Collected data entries
= = =

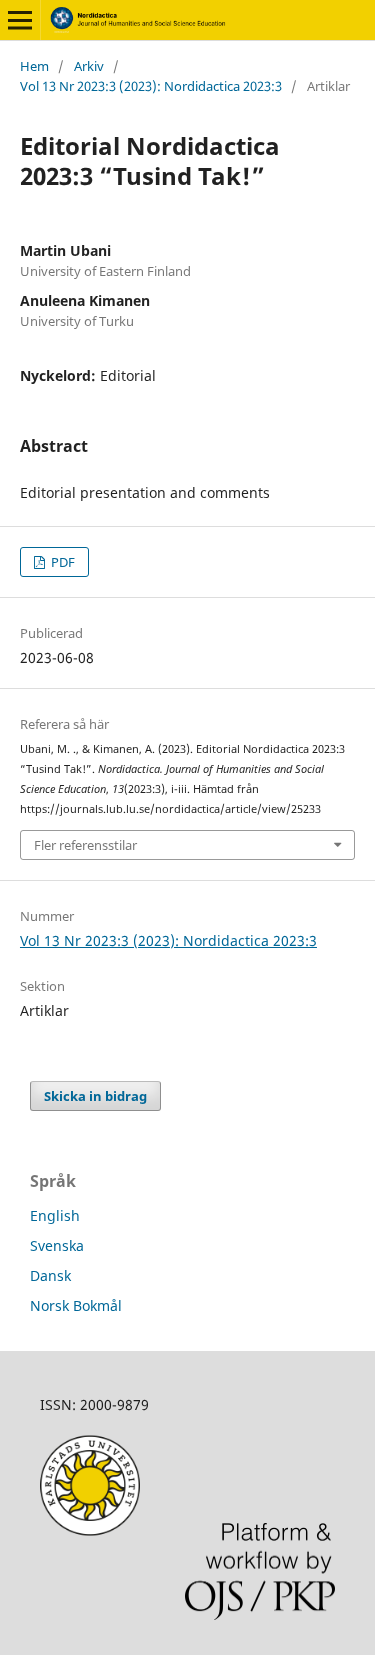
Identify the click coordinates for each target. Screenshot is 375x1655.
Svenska (57, 1245)
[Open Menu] (20, 20)
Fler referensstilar (85, 845)
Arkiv (89, 66)
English (55, 1215)
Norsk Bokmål (76, 1305)
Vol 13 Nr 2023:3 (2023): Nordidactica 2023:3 (151, 86)
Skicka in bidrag (95, 1096)
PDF (61, 562)
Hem (34, 66)
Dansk (50, 1275)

= = =

**ABOUT THIS TASK**
Return each entry above unchanged. Leave the pictures out.

**RESULT OF THIS TASK**
Identify the click coordinates for each target. Screenshot is 375x1655.
Svenska (57, 1245)
[Open Menu] (20, 20)
Fler referensstilar (85, 845)
Arkiv (89, 66)
English (55, 1215)
Norsk Bokmål (76, 1305)
Vol 13 Nr 2023:3 (2023): Nordidactica 2023:3 (151, 86)
Skicka in bidrag (95, 1096)
PDF (61, 562)
Hem (34, 66)
Dansk (50, 1275)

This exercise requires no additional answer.